» **What you are asked to do**:
Which lines of the entries below run from the one holding "ENEM (20, 1925)" to the one holding "czerwiec 2016 (29, 2183)", inclusive? Set down exactly those lines and no others.

• • • • • • •

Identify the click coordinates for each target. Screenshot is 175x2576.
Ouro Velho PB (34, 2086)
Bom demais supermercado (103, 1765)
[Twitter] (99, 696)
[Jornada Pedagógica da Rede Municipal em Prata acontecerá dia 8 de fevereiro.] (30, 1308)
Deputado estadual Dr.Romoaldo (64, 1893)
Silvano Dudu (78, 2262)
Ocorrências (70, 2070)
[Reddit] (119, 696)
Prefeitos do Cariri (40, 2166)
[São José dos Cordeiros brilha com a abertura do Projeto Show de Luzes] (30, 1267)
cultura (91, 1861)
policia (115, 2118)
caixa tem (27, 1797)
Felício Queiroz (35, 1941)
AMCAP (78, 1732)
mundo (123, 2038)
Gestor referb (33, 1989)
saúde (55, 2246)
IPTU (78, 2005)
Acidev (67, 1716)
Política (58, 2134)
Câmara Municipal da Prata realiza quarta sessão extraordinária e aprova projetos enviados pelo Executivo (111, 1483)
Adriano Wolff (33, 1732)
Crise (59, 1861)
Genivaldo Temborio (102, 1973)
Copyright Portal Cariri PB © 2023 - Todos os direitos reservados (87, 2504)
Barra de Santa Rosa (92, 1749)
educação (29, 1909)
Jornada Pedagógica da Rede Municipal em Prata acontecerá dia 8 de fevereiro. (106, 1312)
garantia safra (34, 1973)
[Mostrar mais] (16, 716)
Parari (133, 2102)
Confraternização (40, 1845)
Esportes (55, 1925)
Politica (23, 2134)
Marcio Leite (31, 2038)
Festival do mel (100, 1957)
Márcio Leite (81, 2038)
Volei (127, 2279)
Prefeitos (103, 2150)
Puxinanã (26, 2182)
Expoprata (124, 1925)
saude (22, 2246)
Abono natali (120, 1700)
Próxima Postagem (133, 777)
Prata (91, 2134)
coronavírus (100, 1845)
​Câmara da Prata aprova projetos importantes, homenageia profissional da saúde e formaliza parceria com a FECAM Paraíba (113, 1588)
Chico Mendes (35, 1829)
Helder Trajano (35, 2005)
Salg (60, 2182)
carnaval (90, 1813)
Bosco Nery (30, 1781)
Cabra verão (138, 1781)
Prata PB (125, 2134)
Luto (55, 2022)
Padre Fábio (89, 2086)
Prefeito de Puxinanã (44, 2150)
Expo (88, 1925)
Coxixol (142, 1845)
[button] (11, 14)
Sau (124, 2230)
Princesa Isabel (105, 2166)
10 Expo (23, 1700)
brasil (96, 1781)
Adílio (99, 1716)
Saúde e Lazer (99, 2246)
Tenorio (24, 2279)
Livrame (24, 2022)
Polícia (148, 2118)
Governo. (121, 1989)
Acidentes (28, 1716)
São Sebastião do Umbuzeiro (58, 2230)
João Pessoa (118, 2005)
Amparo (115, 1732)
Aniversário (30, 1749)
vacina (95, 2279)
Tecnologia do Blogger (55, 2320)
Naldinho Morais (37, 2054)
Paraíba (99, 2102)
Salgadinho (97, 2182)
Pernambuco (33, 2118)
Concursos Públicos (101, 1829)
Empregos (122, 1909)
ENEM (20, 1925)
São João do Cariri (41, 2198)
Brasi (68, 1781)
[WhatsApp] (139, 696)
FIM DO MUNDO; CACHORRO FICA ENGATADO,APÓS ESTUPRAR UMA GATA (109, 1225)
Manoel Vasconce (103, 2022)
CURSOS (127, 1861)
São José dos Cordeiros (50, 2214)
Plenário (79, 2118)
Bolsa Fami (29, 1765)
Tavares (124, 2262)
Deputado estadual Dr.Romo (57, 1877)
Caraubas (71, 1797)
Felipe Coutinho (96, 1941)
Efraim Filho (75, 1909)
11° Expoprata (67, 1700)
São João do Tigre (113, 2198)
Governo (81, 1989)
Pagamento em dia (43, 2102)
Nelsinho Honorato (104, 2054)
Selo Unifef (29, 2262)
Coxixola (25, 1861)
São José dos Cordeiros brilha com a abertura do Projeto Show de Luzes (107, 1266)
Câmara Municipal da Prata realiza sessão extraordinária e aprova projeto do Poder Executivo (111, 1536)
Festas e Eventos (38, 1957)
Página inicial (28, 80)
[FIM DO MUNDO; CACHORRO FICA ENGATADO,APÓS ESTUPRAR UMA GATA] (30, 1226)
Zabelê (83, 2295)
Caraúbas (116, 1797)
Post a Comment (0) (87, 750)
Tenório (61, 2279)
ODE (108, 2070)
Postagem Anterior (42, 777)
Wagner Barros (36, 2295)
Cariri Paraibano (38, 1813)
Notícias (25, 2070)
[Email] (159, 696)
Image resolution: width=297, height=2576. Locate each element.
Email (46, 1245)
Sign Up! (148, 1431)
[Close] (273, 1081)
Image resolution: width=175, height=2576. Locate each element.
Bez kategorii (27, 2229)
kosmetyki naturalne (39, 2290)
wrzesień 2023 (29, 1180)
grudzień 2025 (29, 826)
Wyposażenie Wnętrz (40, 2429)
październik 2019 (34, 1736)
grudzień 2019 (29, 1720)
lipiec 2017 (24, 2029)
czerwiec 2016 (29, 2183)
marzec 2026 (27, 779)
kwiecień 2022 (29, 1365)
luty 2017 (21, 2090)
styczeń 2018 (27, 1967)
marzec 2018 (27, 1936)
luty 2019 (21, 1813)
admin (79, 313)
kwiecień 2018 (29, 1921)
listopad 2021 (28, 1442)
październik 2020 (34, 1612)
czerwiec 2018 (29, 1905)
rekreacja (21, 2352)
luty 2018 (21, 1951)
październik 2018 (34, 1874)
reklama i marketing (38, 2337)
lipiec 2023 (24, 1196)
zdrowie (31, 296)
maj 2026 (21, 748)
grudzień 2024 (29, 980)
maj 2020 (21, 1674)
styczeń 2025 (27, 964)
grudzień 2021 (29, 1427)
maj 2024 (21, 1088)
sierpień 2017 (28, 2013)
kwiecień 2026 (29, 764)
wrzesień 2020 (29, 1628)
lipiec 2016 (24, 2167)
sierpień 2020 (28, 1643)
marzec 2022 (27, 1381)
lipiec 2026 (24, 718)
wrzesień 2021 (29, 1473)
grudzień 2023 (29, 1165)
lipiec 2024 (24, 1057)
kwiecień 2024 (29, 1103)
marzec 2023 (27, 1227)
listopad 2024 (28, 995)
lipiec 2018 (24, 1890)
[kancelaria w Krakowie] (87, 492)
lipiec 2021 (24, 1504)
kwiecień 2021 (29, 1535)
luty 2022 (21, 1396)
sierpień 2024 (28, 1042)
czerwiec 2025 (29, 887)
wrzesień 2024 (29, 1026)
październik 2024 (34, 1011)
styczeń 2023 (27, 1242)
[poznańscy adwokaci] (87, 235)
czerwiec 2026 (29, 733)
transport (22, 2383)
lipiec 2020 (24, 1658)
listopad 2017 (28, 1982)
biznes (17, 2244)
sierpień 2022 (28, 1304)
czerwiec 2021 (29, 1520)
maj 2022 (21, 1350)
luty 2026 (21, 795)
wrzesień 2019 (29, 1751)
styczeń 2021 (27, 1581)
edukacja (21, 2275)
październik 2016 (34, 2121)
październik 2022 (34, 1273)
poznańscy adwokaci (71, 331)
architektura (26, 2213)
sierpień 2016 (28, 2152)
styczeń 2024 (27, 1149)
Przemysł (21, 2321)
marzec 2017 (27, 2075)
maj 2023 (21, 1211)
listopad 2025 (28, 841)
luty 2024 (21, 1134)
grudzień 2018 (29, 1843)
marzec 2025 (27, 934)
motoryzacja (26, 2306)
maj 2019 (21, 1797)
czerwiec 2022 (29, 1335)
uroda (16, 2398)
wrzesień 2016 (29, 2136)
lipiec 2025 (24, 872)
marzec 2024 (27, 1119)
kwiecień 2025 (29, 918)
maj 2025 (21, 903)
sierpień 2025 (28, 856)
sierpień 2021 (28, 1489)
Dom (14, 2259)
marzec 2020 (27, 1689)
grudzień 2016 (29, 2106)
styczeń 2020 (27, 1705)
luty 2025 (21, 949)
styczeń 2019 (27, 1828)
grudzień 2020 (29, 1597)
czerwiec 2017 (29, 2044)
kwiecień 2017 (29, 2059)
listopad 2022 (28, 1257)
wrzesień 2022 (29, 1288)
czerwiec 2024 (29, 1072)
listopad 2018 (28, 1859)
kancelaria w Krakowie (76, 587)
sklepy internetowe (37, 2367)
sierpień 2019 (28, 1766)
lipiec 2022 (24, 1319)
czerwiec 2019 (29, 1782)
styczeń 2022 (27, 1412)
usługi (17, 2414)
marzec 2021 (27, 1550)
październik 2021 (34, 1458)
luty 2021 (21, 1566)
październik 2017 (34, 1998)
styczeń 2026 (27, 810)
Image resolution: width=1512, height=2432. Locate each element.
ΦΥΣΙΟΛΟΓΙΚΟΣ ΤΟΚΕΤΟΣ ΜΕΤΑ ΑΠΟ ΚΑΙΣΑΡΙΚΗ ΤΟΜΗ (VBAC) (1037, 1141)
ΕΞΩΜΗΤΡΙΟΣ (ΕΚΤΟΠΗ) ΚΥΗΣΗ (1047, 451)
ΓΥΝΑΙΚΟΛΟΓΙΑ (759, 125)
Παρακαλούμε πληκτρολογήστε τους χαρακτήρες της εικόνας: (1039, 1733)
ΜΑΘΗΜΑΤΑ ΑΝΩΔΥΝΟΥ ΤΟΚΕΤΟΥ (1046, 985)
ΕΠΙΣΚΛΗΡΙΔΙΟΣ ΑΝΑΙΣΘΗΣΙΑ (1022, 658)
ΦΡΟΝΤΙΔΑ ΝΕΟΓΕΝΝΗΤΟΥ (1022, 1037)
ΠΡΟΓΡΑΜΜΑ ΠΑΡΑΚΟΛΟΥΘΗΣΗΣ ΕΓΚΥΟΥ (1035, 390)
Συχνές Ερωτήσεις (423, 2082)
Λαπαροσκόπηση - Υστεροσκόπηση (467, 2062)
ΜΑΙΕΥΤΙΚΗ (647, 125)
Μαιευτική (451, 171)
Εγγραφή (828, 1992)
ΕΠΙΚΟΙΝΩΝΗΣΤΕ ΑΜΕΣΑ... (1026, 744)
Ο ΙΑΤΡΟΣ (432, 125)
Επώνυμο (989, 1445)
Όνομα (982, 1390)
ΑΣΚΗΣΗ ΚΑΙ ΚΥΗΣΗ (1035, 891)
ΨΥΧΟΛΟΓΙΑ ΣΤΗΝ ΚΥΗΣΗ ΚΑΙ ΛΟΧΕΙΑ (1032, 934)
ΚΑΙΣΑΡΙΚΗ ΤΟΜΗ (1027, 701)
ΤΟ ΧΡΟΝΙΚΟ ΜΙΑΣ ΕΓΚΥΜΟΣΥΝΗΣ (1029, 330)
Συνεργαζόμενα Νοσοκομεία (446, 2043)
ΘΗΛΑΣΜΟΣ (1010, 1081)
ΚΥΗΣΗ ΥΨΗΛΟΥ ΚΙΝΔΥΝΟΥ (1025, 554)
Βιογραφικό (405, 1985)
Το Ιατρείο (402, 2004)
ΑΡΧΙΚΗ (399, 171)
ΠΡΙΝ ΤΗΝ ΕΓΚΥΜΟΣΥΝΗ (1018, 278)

• • • • • • •

» **Your solution**:
ENEM (20, 1925)
São João do Cariri (41, 2198)
Brasi (68, 1781)
[WhatsApp] (139, 696)
FIM DO MUNDO; CACHORRO FICA ENGATADO,APÓS ESTUPRAR UMA GATA (109, 1225)
Manoel Vasconce (103, 2022)
CURSOS (127, 1861)
São José dos Cordeiros (50, 2214)
Plenário (79, 2118)
Bolsa Fami (29, 1765)
Tavares (124, 2262)
Deputado estadual Dr.Romo (57, 1877)
Caraubas (71, 1797)
Felipe Coutinho (96, 1941)
Efraim Filho (75, 1909)
11° Expoprata (67, 1700)
São João do Tigre (113, 2198)
Governo (81, 1989)
Pagamento em dia (43, 2102)
Nelsinho Honorato (104, 2054)
Selo Unifef (29, 2262)
Coxixola (25, 1861)
São José dos Cordeiros brilha com a abertura do Projeto Show de Luzes (107, 1266)
Câmara Municipal da Prata realiza sessão extraordinária e aprova projeto do Poder Executivo (111, 1536)
Festas e Eventos (38, 1957)
Página inicial (28, 80)
[FIM DO MUNDO; CACHORRO FICA ENGATADO,APÓS ESTUPRAR UMA GATA] (30, 1226)
Zabelê (83, 2295)
Caraúbas (116, 1797)
Post a Comment (0) (87, 750)
Tenório (61, 2279)
ODE (108, 2070)
Postagem Anterior (42, 777)
Wagner Barros (36, 2295)
Cariri Paraibano (38, 1813)
Notícias (25, 2070)
[Email] (159, 696)
Image resolution: width=297, height=2576. Locate each element.
Email (46, 1245)
Sign Up! (148, 1431)
[Close] (273, 1081)
Image resolution: width=175, height=2576. Locate each element.
Bez kategorii (27, 2229)
kosmetyki naturalne (39, 2290)
wrzesień 2023 (29, 1180)
grudzień 2025 (29, 826)
Wyposażenie Wnętrz (40, 2429)
październik 2019 (34, 1736)
grudzień 2019 (29, 1720)
lipiec 2017 (24, 2029)
czerwiec 2016 (29, 2183)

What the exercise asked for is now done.